16.       Financial risk management

16.1     Financial risk management

The Board has overall responsibility for the establishment and oversight of
the Group's risk management framework. The Group's policies for risk
management are established to identify the risks faced by the Group, to set
appropriate risk limits and controls, and to monitor risks and adherence to
limits. Exposure to commodity, currency and interest rate risks arise in the
normal course of the Group's business and derivative financial instruments are
entered into to hedge exposure to these risks.

SSE has a Group wide risk committee reporting to the Group Executive
Committee, which is responsible for reviewing the strategic, market, credit,
operational and liquidity risks and exposures that arise from the Group's
operating activities. In addition, the Group has two dedicated Energy Market
risk committees reporting to the Group Executive Committee and Board
respectively, with the Group Executive Sub-committee chaired by the Group
Finance Director and the Board Sub-committee chaired by Non-Executive Director
Tony Cocker.  These Committees oversee the Group's management of its energy
market exposures, including its approach to hedging.

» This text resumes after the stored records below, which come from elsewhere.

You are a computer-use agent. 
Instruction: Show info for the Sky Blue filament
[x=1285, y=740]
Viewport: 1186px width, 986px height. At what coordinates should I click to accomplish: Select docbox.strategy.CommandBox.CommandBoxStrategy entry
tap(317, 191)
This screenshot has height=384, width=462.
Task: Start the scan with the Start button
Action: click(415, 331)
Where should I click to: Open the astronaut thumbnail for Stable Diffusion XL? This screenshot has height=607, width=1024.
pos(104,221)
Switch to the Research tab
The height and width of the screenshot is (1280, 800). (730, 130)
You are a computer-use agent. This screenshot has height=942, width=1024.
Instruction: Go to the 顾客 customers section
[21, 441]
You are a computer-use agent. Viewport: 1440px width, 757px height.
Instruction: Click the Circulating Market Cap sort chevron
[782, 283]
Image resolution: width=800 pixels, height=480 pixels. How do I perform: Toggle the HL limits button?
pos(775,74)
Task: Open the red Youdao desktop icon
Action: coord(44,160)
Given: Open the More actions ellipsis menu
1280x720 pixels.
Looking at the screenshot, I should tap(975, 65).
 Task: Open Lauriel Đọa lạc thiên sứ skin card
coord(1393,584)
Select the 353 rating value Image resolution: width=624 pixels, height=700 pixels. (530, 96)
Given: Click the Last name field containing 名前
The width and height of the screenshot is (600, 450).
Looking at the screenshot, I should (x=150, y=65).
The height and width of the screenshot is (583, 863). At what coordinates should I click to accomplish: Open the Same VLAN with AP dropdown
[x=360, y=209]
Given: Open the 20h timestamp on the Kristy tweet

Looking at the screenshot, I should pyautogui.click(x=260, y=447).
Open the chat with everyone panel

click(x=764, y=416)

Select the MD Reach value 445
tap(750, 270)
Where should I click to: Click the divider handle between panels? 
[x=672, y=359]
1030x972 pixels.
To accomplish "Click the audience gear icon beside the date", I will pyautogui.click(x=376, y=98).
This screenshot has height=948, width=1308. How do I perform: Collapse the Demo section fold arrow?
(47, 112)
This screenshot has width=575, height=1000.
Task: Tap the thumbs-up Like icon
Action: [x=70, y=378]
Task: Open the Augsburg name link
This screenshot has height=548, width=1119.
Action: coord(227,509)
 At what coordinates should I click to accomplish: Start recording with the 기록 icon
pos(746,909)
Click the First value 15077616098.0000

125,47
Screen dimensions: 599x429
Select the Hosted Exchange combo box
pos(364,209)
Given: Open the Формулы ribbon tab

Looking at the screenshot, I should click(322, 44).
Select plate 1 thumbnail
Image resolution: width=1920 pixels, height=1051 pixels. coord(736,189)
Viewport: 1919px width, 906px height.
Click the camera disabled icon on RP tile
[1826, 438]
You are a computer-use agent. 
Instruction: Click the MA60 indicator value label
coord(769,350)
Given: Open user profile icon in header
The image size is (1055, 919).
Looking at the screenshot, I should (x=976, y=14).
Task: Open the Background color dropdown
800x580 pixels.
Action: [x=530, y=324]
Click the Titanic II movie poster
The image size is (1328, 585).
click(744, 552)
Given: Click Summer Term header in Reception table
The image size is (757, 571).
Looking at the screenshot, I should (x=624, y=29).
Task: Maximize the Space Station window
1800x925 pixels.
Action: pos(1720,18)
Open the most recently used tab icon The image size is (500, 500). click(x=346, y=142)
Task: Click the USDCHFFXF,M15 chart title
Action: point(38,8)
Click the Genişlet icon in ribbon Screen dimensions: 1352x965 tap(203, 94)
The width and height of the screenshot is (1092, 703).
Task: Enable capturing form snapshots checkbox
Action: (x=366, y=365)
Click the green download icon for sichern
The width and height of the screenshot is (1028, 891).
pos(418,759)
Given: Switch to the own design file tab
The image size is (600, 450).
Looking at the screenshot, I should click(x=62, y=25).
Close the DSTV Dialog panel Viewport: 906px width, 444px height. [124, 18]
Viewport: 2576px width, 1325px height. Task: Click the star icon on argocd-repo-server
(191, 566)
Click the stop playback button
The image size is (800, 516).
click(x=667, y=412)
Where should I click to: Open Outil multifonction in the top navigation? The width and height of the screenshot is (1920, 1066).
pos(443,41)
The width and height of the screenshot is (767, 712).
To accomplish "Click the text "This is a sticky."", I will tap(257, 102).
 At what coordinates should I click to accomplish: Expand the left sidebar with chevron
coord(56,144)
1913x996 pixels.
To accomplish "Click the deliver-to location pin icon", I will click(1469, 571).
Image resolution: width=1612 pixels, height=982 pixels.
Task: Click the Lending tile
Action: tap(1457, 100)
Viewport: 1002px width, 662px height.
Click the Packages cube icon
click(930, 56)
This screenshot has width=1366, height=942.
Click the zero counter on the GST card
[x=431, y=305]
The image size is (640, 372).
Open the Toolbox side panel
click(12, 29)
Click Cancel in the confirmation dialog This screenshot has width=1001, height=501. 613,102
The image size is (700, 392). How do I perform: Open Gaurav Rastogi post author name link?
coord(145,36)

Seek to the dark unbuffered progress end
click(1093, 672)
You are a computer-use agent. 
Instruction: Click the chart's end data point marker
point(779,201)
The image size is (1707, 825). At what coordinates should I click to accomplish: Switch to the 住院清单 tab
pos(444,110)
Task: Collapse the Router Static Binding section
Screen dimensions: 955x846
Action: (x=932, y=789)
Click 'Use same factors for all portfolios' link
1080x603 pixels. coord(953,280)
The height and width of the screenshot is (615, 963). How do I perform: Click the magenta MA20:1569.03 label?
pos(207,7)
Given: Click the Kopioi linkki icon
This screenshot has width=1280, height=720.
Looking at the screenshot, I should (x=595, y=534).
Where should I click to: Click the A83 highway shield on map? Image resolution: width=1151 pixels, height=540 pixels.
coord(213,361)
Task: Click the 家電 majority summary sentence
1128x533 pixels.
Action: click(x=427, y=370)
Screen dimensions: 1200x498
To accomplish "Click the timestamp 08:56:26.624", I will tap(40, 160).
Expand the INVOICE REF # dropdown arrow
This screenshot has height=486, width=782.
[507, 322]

During the year ended 31 March 2022, the Group was exposed to exceptional
volatility in energy markets impacting the primary commodities to which it is
exposed (Gas, Carbon and Power).  The Group's approach to hedging, and the
diversity of its energy portfolios (across Wind, Hydro, Thermal and Customers)
has provided significant mitigation of these exposures.  Exceptional rises
and volatility in commodity prices have created a particular challenge in
managing counter-party credit and collateral exposures and requirements, to
ensure continued access to energy markets to enable hedging and prompt
optimisation of SSE's energy portfolios.  This market access has been
successfully maintained.

Exposure to the commodity, currency and interest rate risks noted arise in the
normal course of the Group's business and derivative financial instruments are
entered into to hedge exposure to these risks. The objectives and policies for
holding or issuing financial instruments and similar contracts, and the
strategies for achieving those objectives that have been followed during the
year are explained within A6 Accompanying Information to the Group's
consolidated Financial Statements

The net movement reflected in the income statement can be summarised thus:

                                            2022       2021

                                            £m         £m
 Operating derivatives
 Total result on operating derivatives (i)  3,527.2    429.1
 Less: amounts settled (ii)                 (1,426.8)  161.0
 Movement in unrealised derivatives         2,100.4    590.1

 Financing derivatives (and hedged items)
 Total result on financing derivatives (i)  (43.3)     35.2
 Less: amounts settled (ii)                 64.3       20.4
 Movement in unrealised derivatives         21.0       55.6
 Net income statement impact                2,121.4    645.7

(i)     Total result on derivatives in the income statement represents the
total amounts (charged) or credited to the income statement in respect of
operating and financial derivatives.

(ii)     Amounts settled in the year represent the result on derivatives
transacted which have matured or been delivered and have been included within
the total result on derivatives.

 

16.2     Fair Value Hierarchy

The following table provides an analysis of financial instruments that are
measured subsequent to initial recognition at fair value, grouped into Levels
1 to 3 based on the degree to which the fair value is observable.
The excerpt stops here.